Too often have I seen the effects of this choice. It is expressed in the complicated grief of friends and relatives, extending years after the event. It is seen in disconcerted community members, who may never have known the person, but somehow still absorb the sting of his or her choice. And descendants, unborn at the time of the death, often grapple with the legacy of suicide throughout their lives.
We are each endowed with a precious and animating energy. To harness that vitality and express it in this final, fatal act is to pay the ultimate homage to despair. And such a choice strengthens the predilection to suicide in our collective consciousness as well. Every time one of us chooses so, it increases the likelihood of that option for others.

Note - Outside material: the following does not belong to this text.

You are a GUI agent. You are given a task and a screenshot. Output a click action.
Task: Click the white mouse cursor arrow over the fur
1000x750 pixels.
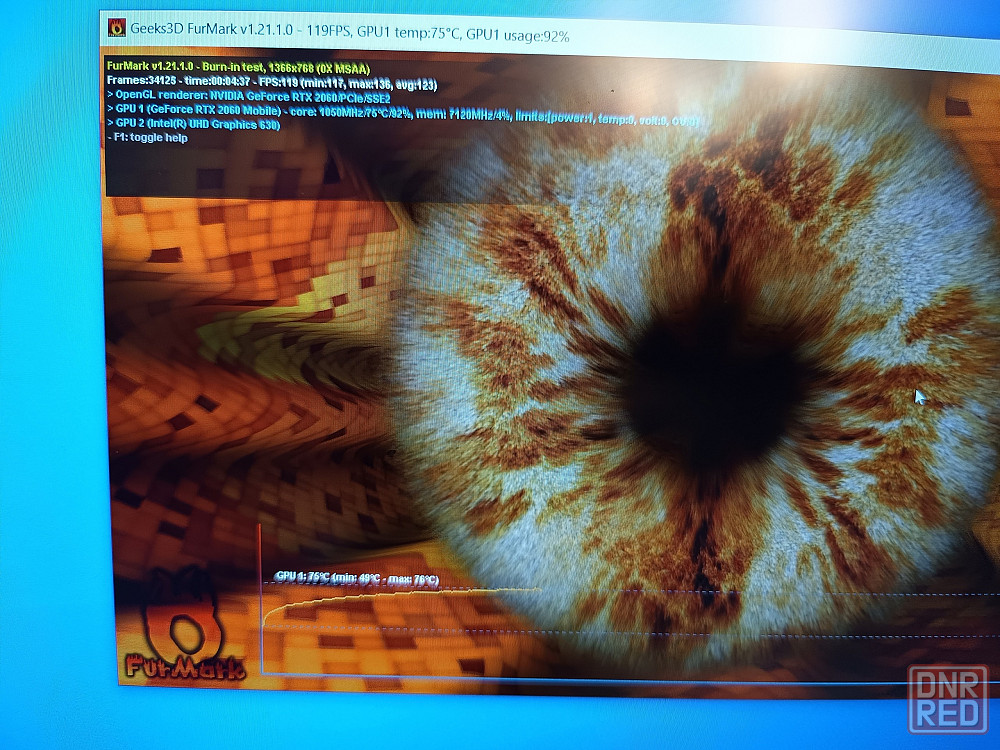point(920,397)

Recently, Gaza was pummeled with bombs that burst into searing flakes of white phosphorus which burned deep into living tissue. Suicide is similar. The pain explodes, yet is flung far wider than chemical shards can ever travel.
And just as in Gaza, the fact that innocents are not the intended target does not lessen the agony as this corrosive element strikes and bores deep within.
Despair spreads. It may spread like wildfire or in a slow burn, but spread it does. Luckily for us, though, so does love.
We are intertwined, whether or not we feel it in a particular moment or wish it to be so. The choices we make ripple forth in ways we cannot always anticipate or understand. Each moment of every day, we are given opportunities to contribute to the collective stew. We can add distress and anger and mistrust, or we can offer hope and joy and love.
Our individual lives are strands in an incomprehensibly complex tapestry. This cloth, however, is not created by some unseen weaver, nor is it already formed and set for all time. It is a work in progress, and we are the weavers.
Each of us was given our thread at birth and placed at a point within this evolving fabric.Where we take that filament, how we weave it into the whole, is ours to decide. The art of living well urges us to choose consciously and wisely what our contribution will be.
Whenever a thread is severed through violent means, the strength and beauty of the entire work is diminished. But when a fiber is woven with care, especially through a darkened segment, it provides balance and grace to the entire creation.
And so this becomes the task of those wounded by suicide: to draw a brighter, life-enhancing thread forward out of the wreckage.
Tapestry, collective stew, the searing effect of white phosphorus bombs: all are images that speak to the truth of the interconnection that is life.
To respond to profound anguish by choosing suicide is to pay tribute to alienation and despair. By opting to seek out and allow solace instead, one can move forward through the bleak swatch with trust, honor, and love.
Either choice will have far-reaching effects.
In the words of Frederick Buechner, “The life I touch for good or ill will touch another life, and that in turn another, until who knows where the trembling stops or in what far place my touch will be felt.”
May we each aspire to the good touch.
Blessings to each of you!
Loanne Marie
4 comments:
Thanks, Loanne, for another sensitive and insightful essay. I agree with everything you say - but feel that "assisted death" (different from suicide, as I see it, and not just a euphemism) is a valid choice if faced with certain death attended by much pain; in other words, the way it's handled in Holland where three doctors can certify as to the need for assisted death. It goes without saying that this choice should be talked about extensively with family and loved ones so that it is understood and accepted.
Catherine
Thanks for your comment, Catherine. I agree with the point you made. When someone has an illness that will end their life soon and is quite painful (though with the great advances being made in effective pain management, this hopefully has become less an issue than it once was), I think assisted suicide should be an option, albeit with many safeguards in place.
However, a number of folks who struggle with depression over years use a similar argument in favor of their own deaths, given the intense anguish they feel with seemingly no effective way out.
It's a complex issue for sure. Thanks for writing!
Loanne, I'm really enjoying your postings. Today this line in particular caught my attention: "We are intertwined, whether or not we feel it in a particular moment or wish it to be so."
It seems to me that this is at the essence of the "cause" of suicide... that a person does not feel this intertwining, or feels it as a burden rather than a blessing.
Certainly there's no single cause or factor leading to this condition but it makes me think of interview I just saw on the PBS Now website with David Korten. (You can check it out here: www.pbs.org/now/shows/505/new-economy.html ).
Korten is talking about the economy and the environment, but at about 5.5 minutes in, he says, "...so much of what we consume is simply, in a sense, to distract us from the sense of alienation and isolation because we don't live in a community. It's extraordinary how the very structure of our economy has been literally destroying our families and destroying our communities." The feelings he identifies lead some to suicide.
It give me hope that so many people are talking about what I see as a deep spiritual hunger in the world. There are people and other indicators all around us pointing out steps we take toward wholeness, which can have deep repercussions in the other places where our society fails us.
These things are all interconnected...
Thanks for a great post!
Thanks for writing, Jay! Your points are all wonderful. I agree that it's the experience of alienation/isolation that is a prime impetus to suicide, and that our society in so many ways promotes this disconnection. I, too, am just delighted that so many voices are rising up at this time in our history, recognizing the hunger for something more and urging steps toward wholeness. Amen!!!